» **AIM OF THE EXERCISE**
Your answer should hold exactly the lines from the line containing "Click the UDP" through the end of the entries that follow.

» **SUPPLIED DATA**

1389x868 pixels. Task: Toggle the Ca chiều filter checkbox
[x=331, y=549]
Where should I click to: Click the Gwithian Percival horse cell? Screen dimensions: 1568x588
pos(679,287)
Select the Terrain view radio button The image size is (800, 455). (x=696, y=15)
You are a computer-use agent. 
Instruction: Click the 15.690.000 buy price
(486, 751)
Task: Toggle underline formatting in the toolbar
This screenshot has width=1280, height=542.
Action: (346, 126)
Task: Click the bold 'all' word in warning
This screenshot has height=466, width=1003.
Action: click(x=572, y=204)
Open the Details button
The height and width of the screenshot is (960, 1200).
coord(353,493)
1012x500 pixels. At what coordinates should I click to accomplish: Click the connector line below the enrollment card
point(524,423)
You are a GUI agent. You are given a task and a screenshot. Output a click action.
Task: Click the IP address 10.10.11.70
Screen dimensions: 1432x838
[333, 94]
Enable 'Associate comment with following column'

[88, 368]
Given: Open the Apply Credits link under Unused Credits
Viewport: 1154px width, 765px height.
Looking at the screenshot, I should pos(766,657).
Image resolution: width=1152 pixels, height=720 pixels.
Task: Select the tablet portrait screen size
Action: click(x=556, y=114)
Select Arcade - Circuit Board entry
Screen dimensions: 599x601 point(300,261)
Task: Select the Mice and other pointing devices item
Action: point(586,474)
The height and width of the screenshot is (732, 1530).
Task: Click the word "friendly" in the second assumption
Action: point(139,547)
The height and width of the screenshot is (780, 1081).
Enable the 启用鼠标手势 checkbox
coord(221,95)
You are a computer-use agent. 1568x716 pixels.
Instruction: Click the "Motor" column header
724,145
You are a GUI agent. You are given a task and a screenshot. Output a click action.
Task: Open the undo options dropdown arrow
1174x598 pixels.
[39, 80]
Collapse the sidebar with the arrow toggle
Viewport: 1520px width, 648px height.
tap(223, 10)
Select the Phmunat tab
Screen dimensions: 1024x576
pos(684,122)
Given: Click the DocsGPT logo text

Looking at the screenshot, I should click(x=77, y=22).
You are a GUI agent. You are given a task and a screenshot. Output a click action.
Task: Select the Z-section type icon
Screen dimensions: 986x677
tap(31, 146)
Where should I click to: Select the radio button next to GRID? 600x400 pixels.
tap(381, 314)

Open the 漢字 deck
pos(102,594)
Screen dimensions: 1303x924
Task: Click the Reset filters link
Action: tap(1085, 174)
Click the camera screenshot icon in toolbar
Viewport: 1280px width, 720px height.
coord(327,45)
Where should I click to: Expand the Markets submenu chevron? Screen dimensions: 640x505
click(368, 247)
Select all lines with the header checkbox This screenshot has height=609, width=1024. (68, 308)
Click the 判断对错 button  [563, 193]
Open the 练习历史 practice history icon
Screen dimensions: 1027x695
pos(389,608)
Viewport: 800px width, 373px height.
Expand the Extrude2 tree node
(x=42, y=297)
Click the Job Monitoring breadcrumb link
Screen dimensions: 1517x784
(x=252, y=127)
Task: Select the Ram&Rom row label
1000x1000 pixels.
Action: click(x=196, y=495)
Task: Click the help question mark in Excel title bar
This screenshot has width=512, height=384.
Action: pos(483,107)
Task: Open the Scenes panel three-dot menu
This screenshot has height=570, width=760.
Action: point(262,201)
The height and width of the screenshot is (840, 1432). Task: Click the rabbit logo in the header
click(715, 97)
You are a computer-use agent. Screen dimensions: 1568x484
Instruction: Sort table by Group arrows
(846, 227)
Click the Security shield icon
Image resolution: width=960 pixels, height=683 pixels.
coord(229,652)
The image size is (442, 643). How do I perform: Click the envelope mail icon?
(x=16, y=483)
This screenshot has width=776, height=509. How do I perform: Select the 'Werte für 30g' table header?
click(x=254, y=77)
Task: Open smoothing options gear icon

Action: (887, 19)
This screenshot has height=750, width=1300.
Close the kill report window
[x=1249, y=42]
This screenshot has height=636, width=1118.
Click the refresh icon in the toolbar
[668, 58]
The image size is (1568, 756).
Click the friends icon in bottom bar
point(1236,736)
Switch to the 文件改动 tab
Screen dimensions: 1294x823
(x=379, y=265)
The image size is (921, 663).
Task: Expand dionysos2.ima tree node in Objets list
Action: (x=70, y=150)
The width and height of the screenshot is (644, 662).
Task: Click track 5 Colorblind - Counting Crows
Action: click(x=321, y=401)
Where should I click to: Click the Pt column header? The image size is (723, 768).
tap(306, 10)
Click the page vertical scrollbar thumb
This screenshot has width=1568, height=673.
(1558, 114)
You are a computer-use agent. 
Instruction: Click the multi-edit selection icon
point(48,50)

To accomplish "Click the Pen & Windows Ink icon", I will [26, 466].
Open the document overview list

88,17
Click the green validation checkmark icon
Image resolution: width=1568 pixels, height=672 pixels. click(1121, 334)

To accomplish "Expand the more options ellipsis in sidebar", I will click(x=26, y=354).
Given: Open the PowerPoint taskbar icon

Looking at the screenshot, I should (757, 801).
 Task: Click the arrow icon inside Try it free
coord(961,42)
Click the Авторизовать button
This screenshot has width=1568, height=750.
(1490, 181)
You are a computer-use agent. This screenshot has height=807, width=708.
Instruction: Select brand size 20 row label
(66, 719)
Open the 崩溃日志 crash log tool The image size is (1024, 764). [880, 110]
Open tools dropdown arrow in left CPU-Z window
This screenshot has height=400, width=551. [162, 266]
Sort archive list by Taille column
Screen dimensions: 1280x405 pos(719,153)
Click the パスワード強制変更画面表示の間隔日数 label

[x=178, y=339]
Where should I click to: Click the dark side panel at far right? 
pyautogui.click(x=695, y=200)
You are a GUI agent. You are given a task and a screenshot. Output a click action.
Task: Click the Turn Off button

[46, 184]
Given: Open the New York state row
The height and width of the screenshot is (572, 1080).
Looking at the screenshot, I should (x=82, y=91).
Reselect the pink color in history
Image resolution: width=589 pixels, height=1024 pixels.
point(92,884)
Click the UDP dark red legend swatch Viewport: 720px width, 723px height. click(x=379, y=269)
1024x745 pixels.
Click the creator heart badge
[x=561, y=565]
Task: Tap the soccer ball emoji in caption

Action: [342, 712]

» **TASK SOLUTION**
Click the UDP dark red legend swatch Viewport: 720px width, 723px height. click(x=379, y=269)
1024x745 pixels.
Click the creator heart badge
[x=561, y=565]
Task: Tap the soccer ball emoji in caption

Action: [342, 712]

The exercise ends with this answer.